Reproduce exactly the run of lines that begins with the one containing "Click the first liker avatar icon" and ends with the last line of the records, omitting pictures.

(Stored data)

^^^^^^^^^^^^^^^^

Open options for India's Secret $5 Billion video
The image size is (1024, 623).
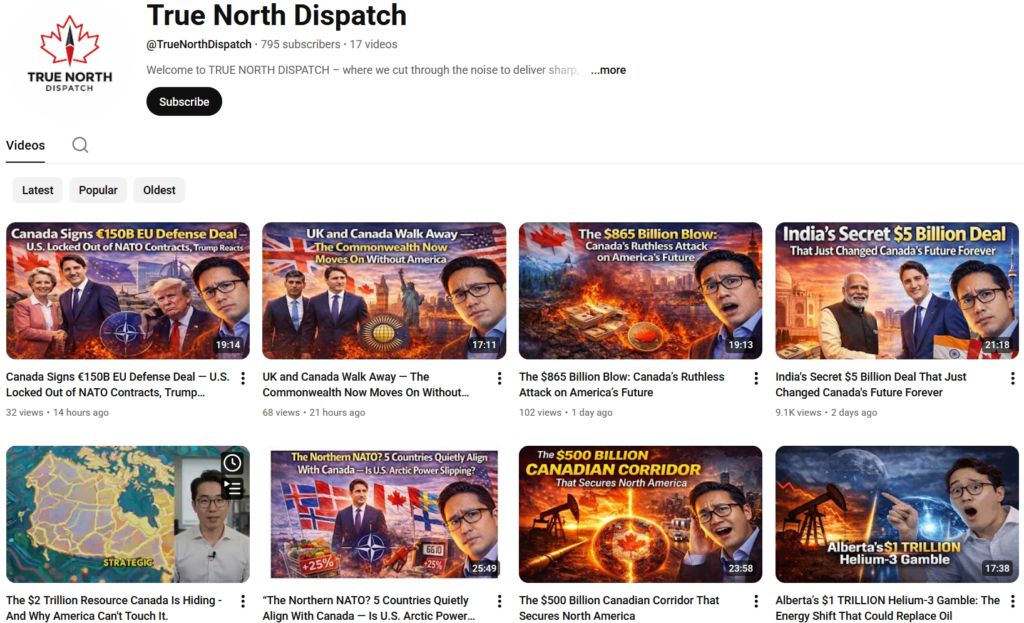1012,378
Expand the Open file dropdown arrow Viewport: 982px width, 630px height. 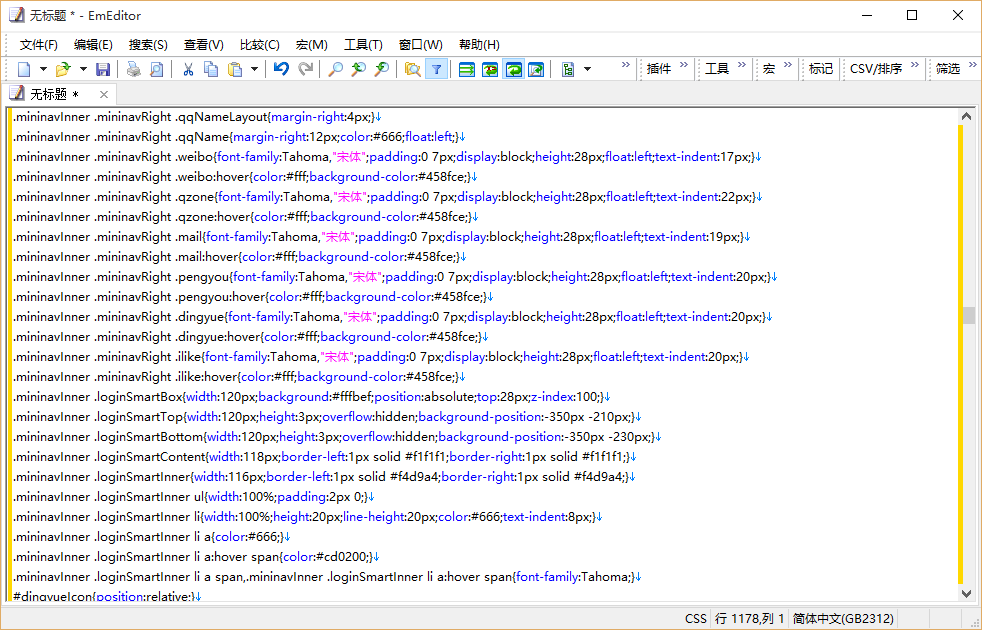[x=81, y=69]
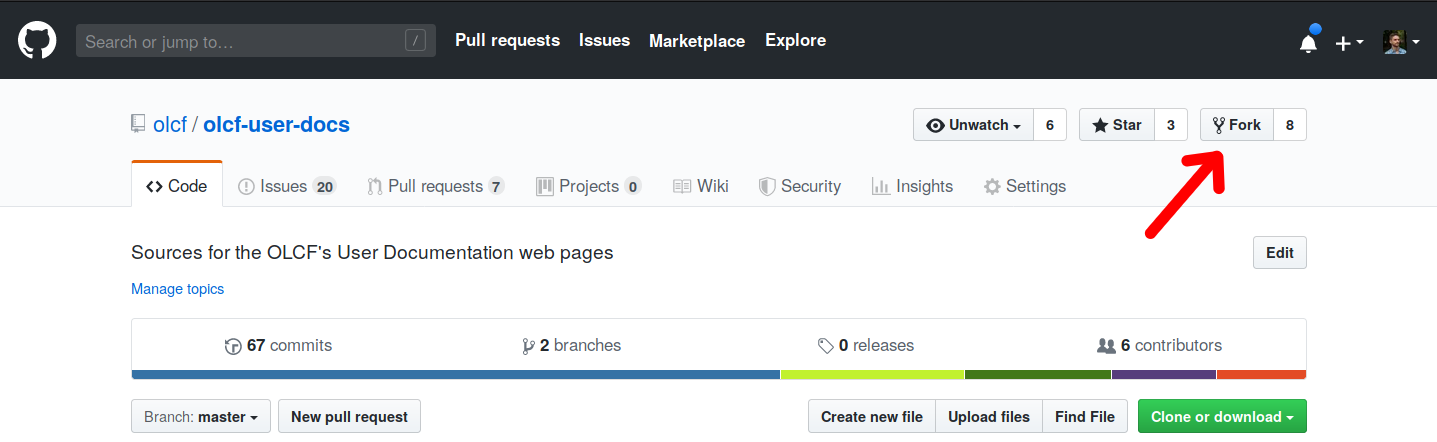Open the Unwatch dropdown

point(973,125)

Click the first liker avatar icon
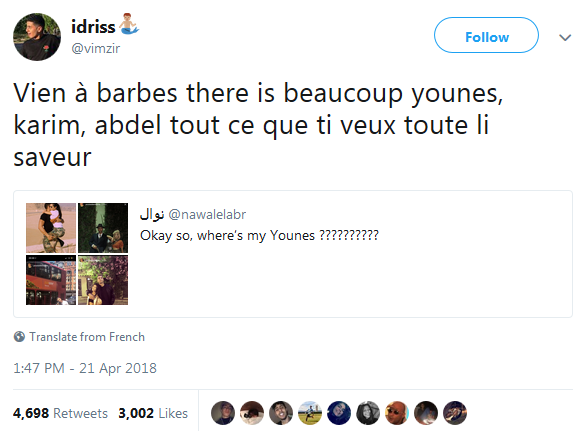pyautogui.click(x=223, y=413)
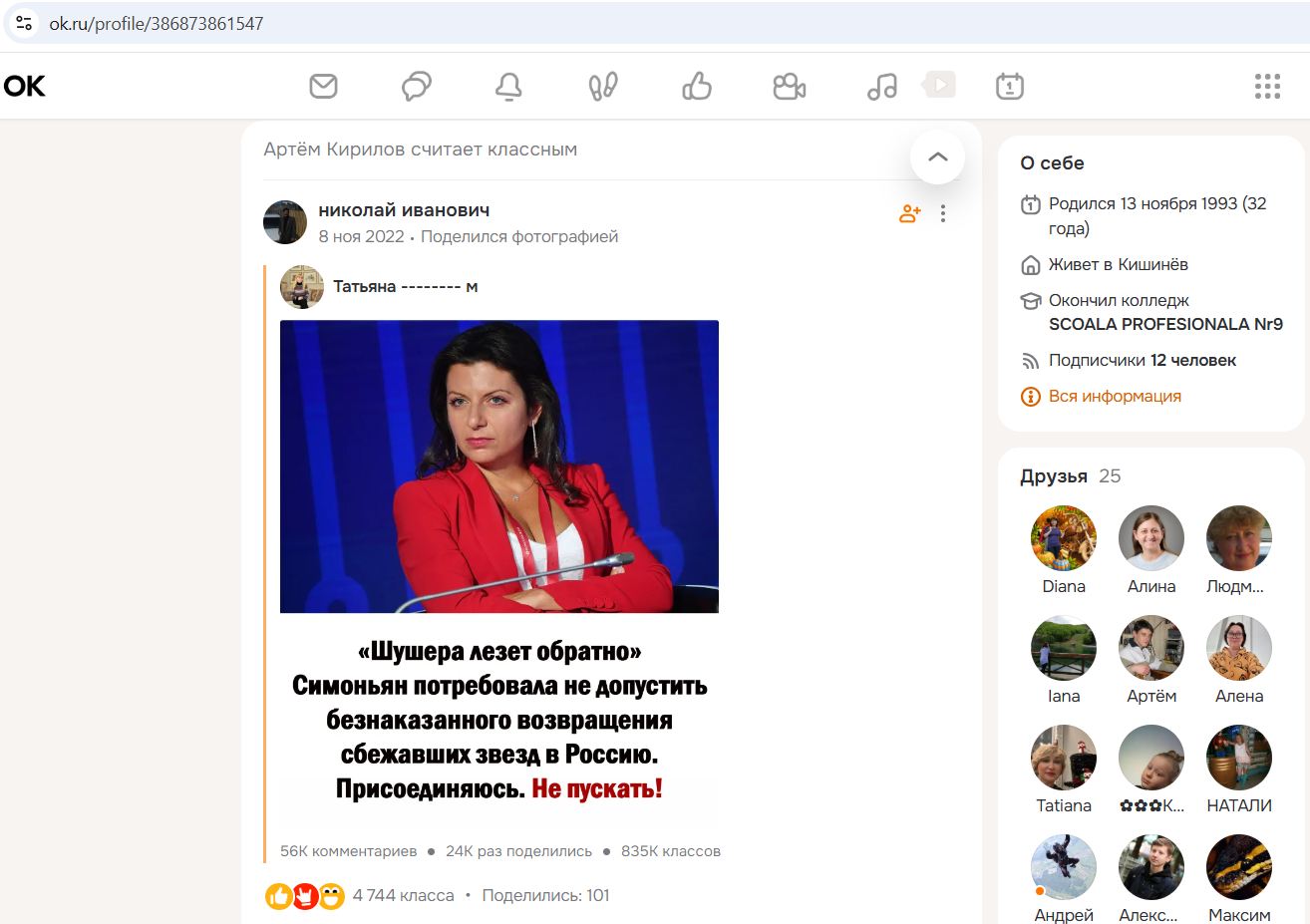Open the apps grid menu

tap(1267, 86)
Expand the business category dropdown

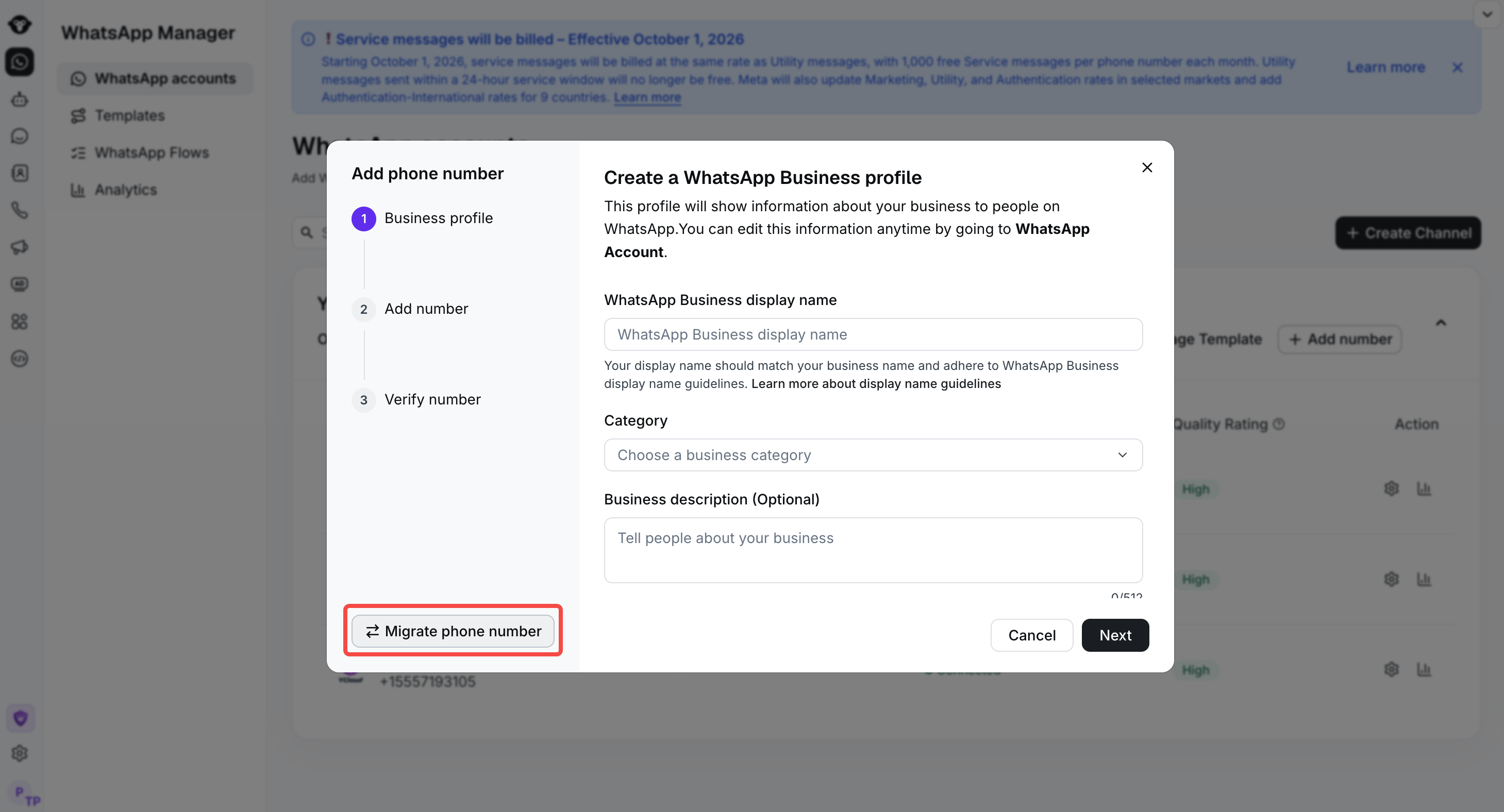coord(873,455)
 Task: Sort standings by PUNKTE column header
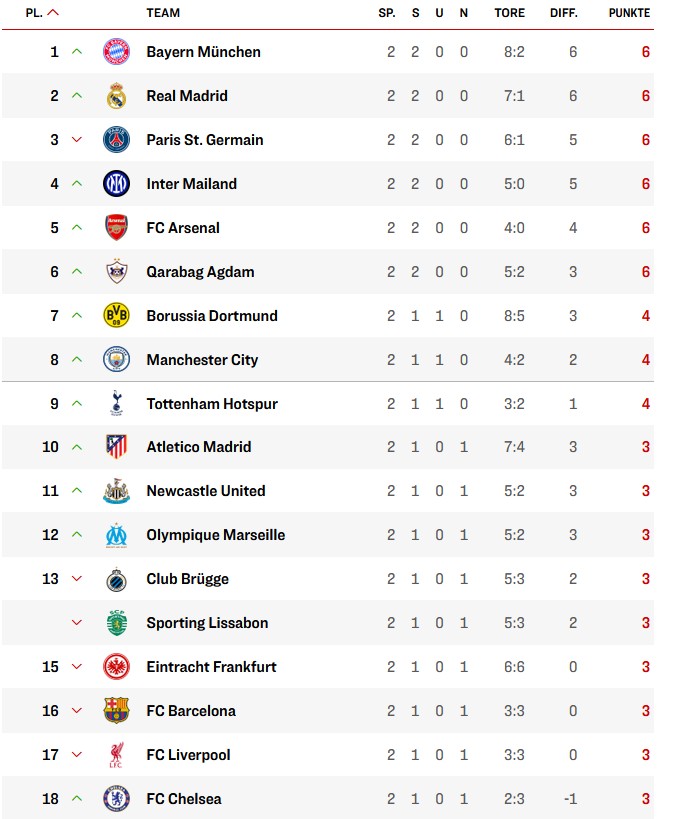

^^^^^^^^^^^^^^^^

* Task result
Click the first liker avatar icon
pyautogui.click(x=223, y=413)
Open the apps grid menu

tap(1267, 86)
Expand the business category dropdown

coord(873,455)
 Task: Sort standings by PUNKTE column header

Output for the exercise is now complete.